===== DATA IN THIS EXERCISE

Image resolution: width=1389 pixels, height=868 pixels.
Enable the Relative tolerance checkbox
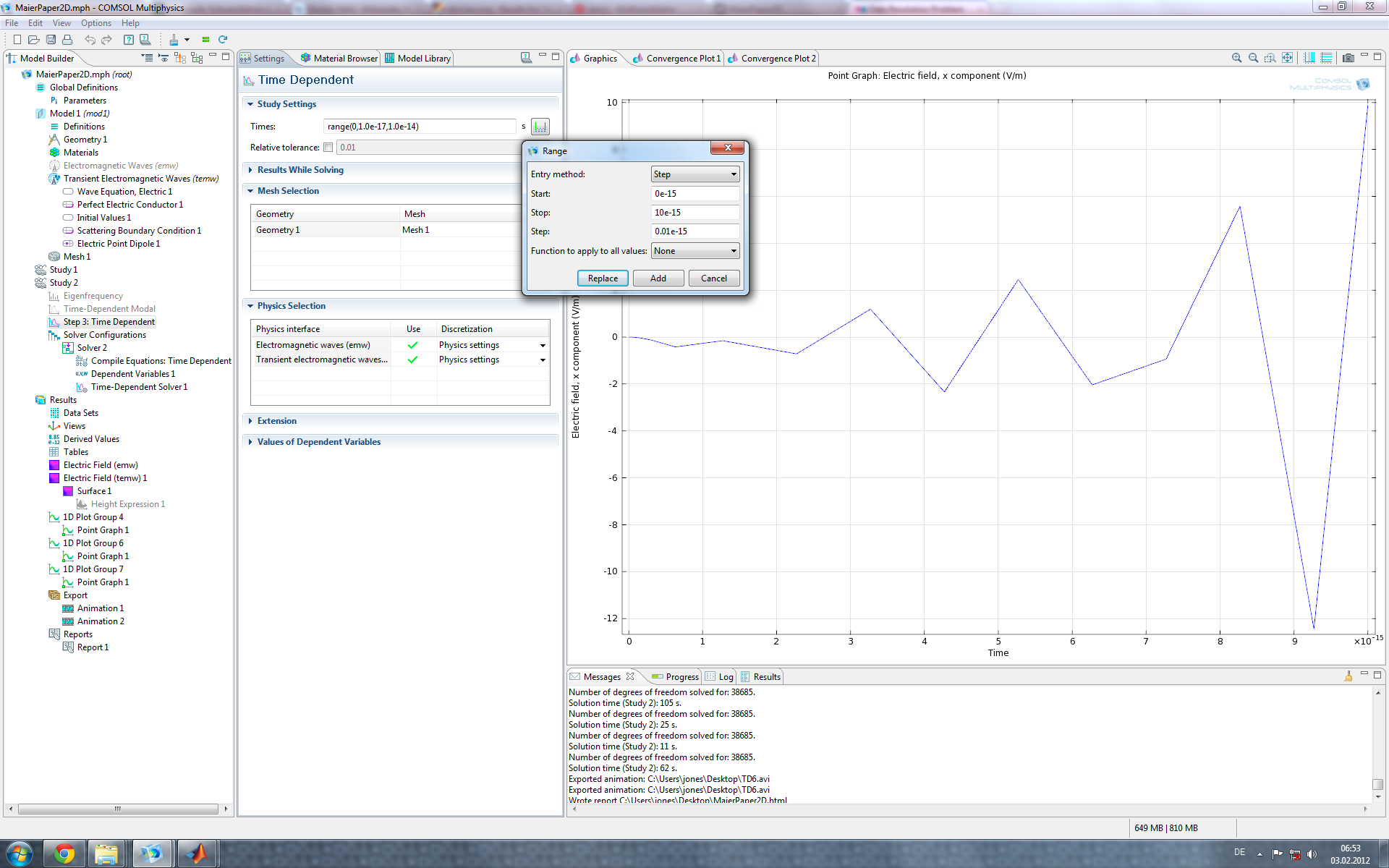pos(328,148)
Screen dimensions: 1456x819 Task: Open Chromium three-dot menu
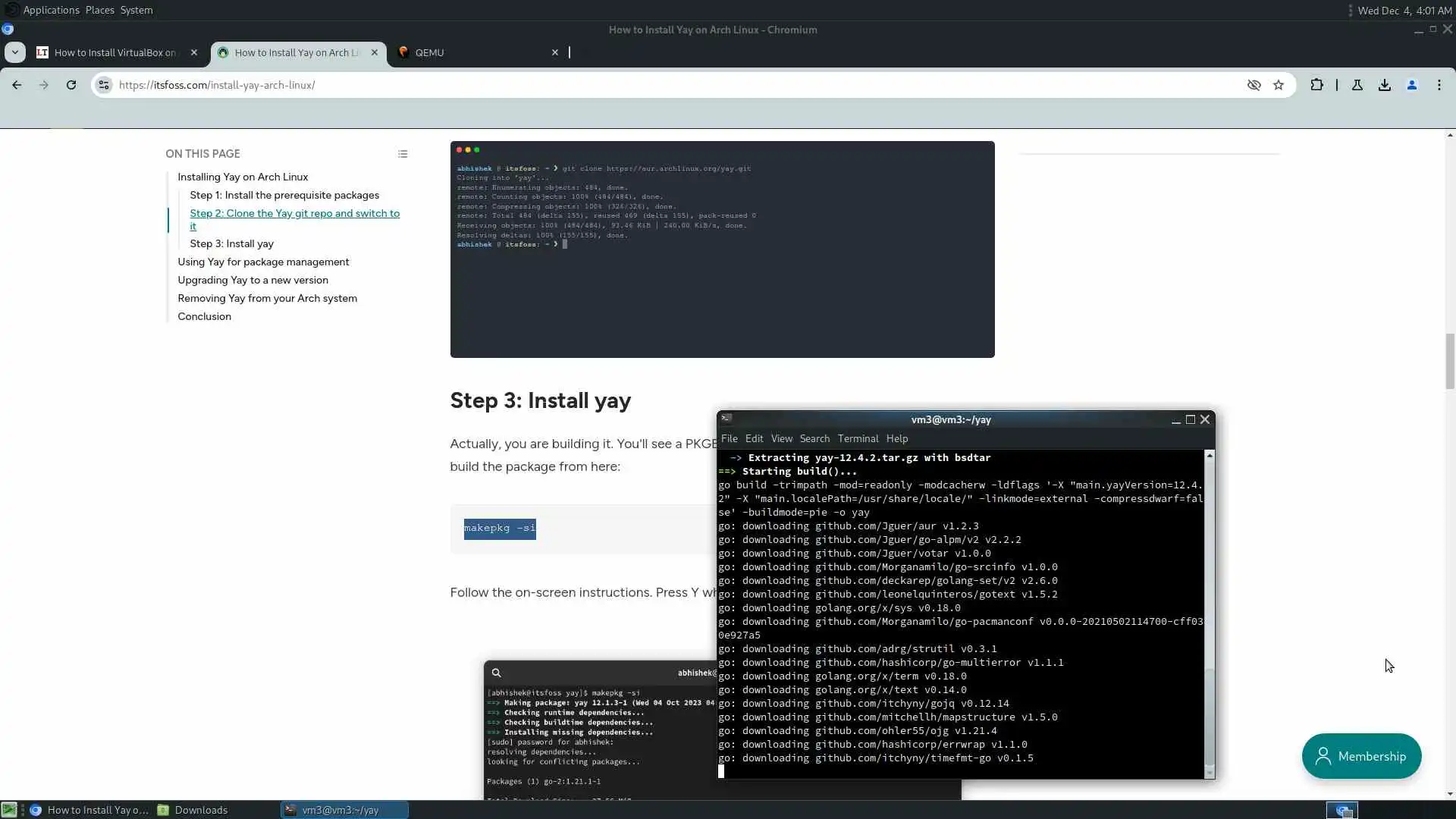(x=1439, y=85)
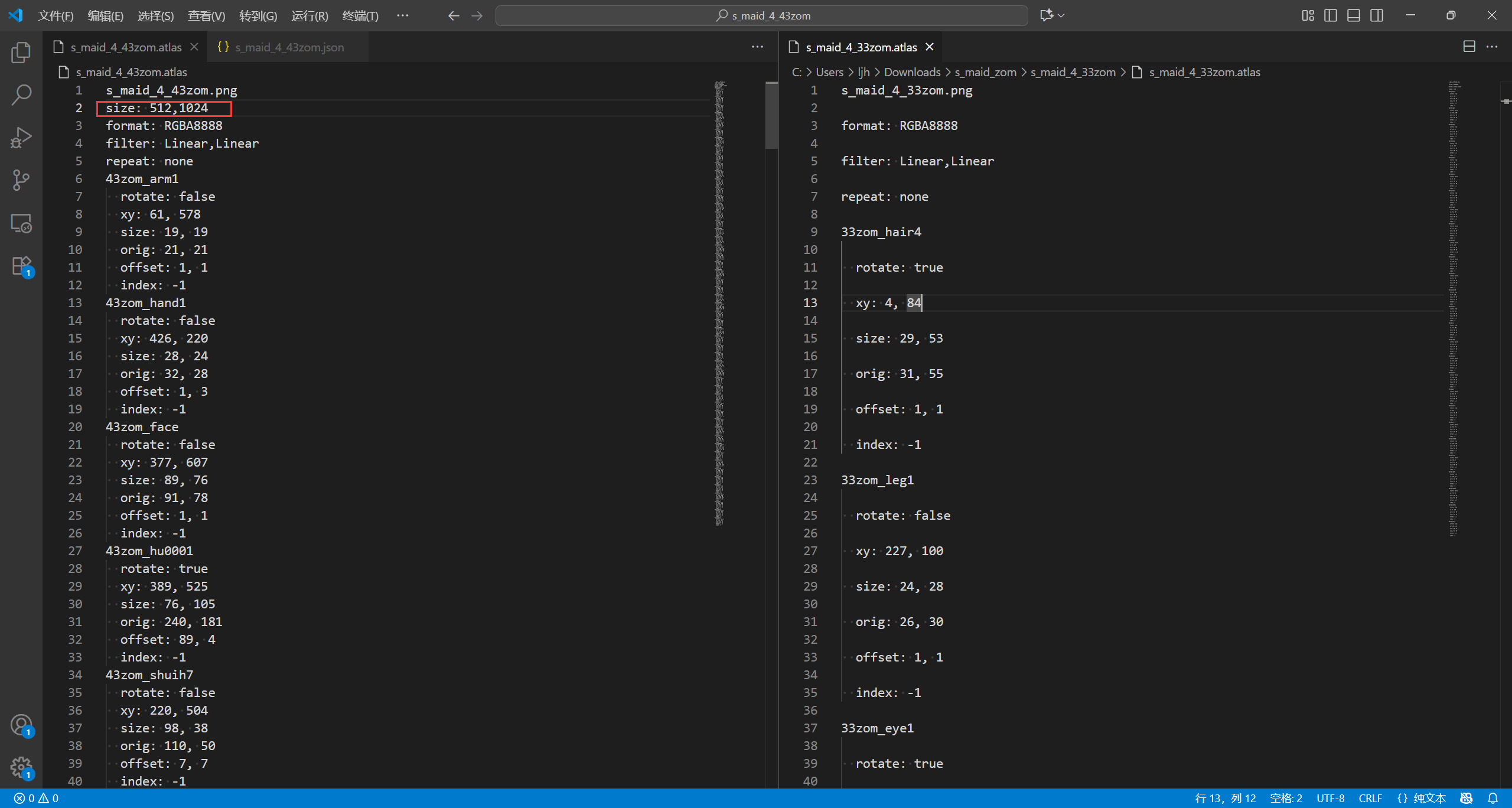This screenshot has width=1512, height=808.
Task: Open the Extensions view
Action: pos(21,266)
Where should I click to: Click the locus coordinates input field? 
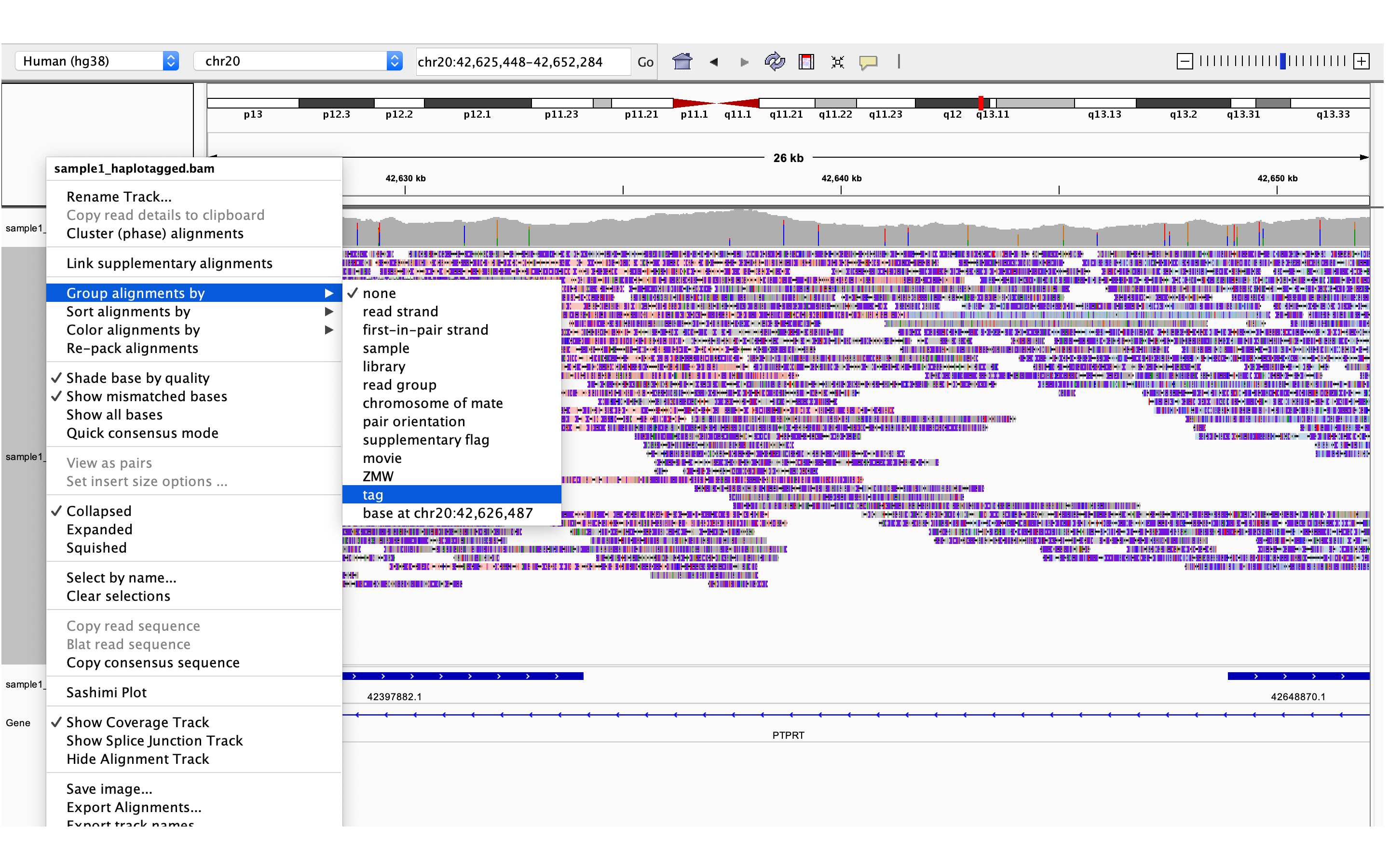pyautogui.click(x=521, y=62)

==========

### ASSIGNMENT
For this copy, leave pictures out and reproduce the lines from the one bearing "Enable the Relative tolerance checkbox" through the final line of the listing above, both ends included.

### ANSWER TO THE PROBLEM
Enable the Relative tolerance checkbox
pos(328,148)
Screen dimensions: 1456x819 Task: Open Chromium three-dot menu
(x=1439, y=85)
This screenshot has width=1512, height=808.
Task: Open the Extensions view
Action: pos(21,266)
Where should I click to: Click the locus coordinates input field? 
pyautogui.click(x=521, y=62)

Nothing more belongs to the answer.